The report by the National Oceanic and Atmospheric Administration (NOAA) claims to refute prior studies showing the rate of global warming had flattened in recent decades. 

Rep. Lamar Smith, R-Texas, a global warming skeptic who questioned the data, issued a subpoena on Oct. 13 for the agency to "compel production of documents and communications relating to adjustments of historical temperature data." 

But the chairman of the Committee on Science, Space and Technology complained this week that the agency still is only providing some of the documents. 

“The American people have every right to be suspicious when NOAA alters data to get the politically correct results they want and then refuses to reveal how those decisions were made," Smith said in a statement. "NOAA needs to come clean about why they altered the data to get the results they needed to advance this administration's extreme climate change agenda.” 

The NOAA says it has provided all necessary documents and data as well as multiple in-person briefings -- but made clear it does not plan to provide the private communications of scientists due to a long-standing practice in the scientific community of keeping such information private in order to encourage open discussion. 

Smith's committee says it does not recognize the confidentiality interest as a legitimate exemption, and still wants communications between NOAA employees. A committee aide told the subpoena was not just about communication between scientists, but the entire decision-making process behind the report. 

“These are government employees using government email making decisions that have potentially far-reaching implications and it’s the committee’s role to understand the full context of that decision-making process,” the aide said.

Underlying Smith's quest for records is a suspicion that the agency's study was politically influenced. But the agency denies that outright. 

"There is no truth to the claim that the study was politically motivated or conducted to advance an agenda. The published findings are the result of scientists simply doing their job -- ensuring the best possible representation of historical global temperature trends is available to inform decision makers, including the U.S. Congress,” NOAA spokeswoman Ciaran Clayton told

The June report said the rate of global warming in the last 15 years has been “as fast or faster than that seen during the latter half of the 20th century.” This contradicted earlier findings. 

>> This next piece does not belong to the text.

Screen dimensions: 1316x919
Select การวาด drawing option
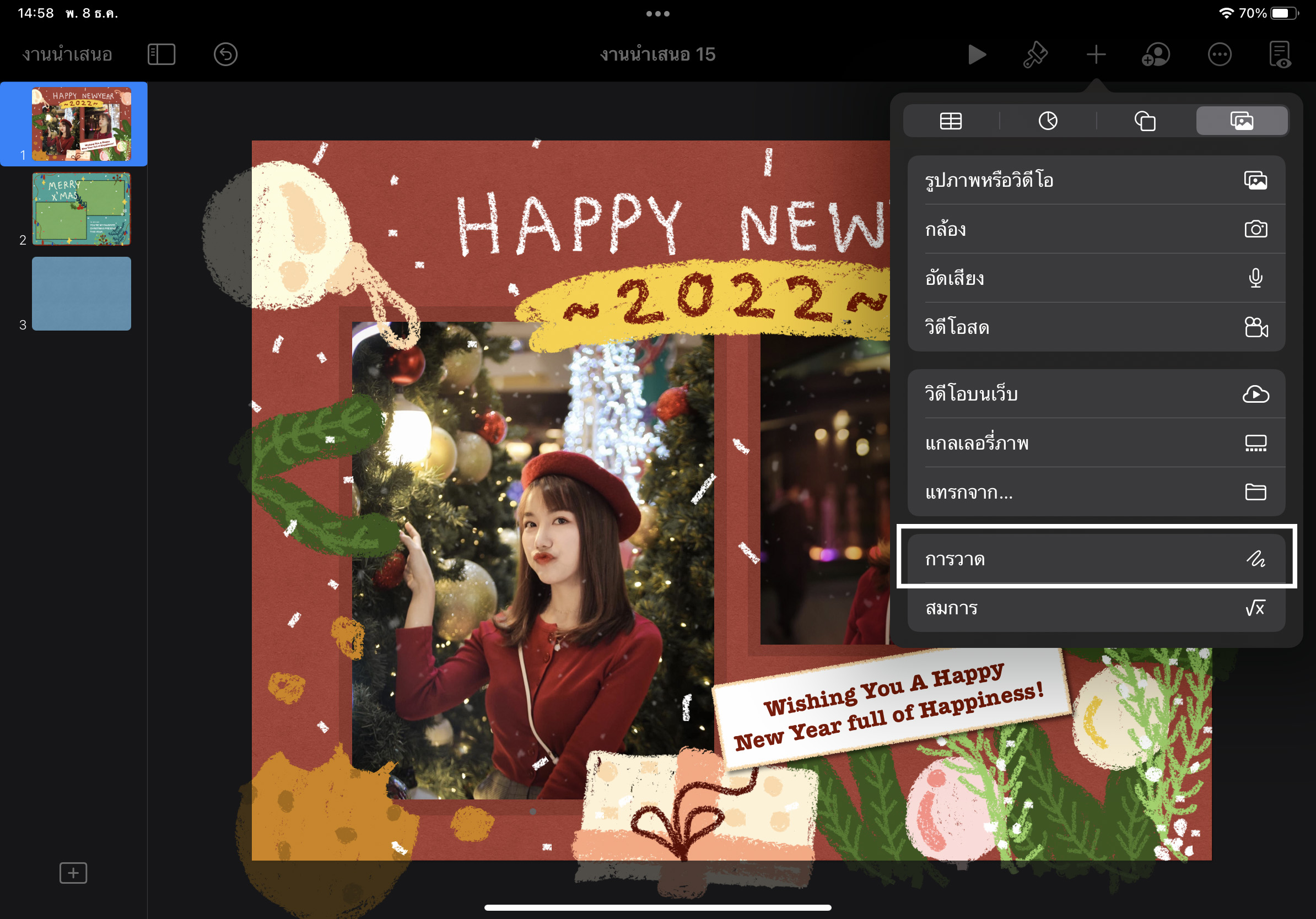click(x=1096, y=559)
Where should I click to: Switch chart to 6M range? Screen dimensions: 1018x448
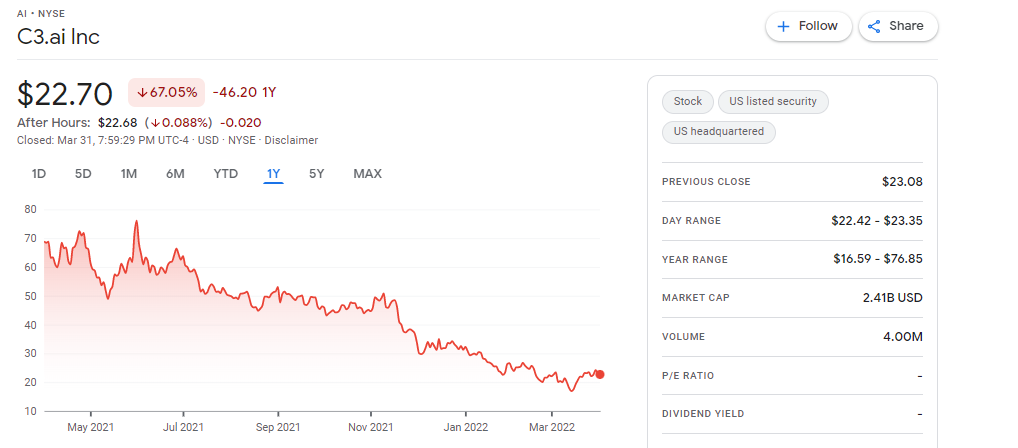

“The study refutes the notion that there has been a slowdown or 'hiatus' in the rate of global warming in recent years,” the study claimed.

The theory of a 15-year hiatus in global warming has been frequently cited by those skeptical of global warming, and was supported by a report released between 2013 and 2014 by The Intergovernmental Panel on Climate Change (IPCC) that determined the upward global surface temperature trend from 1998-2012 was lower than from 1951-2012.

However, NOAA used not only data from 2013 and 2014, but also introduced what it called “improved versions of both sea surface temperature and land surface air temperature datasets” and in doing so concluded global warming has continued to accelerate upward. 

"This study, led by a renowned climate scientist, was independently peer reviewed and vetted by a well regarded scientific journal,” Clayton said, adding that the study was not undertaken to disprove the “hiatus” theory. The study was published in 'Science' and was conducted by Tom Karl, Director of NOAA's National Centers for Environmental Information.

Democrats on the House committee were not supportive of Smith, accusing him of “furthering a fishing expedition, rather than engaging in focused oversight with a legitimate goal in mind.”

“It saddens me that the Chairman’s aggressive oversight this Congress seems designed to generate press releases and harass the Executive than to actually discover any significant waste, fraud or abuse in the programs we oversee,” Rep. Eddie Bernice Johnson, D-Texas, said in an Oct. 23 letter.

“[W]e won’t be complicit in the illegitimate harassment of our Nation’s research scientists,” Johnson said.

However, Smith has pledged to continue his investigation.

“The agency has yet to identify any legal basis for withholding these documents. The Committee intends to use all tools at its disposal to undertake its Constitutionally-mandated oversight responsibilities,” Smith said in a statement.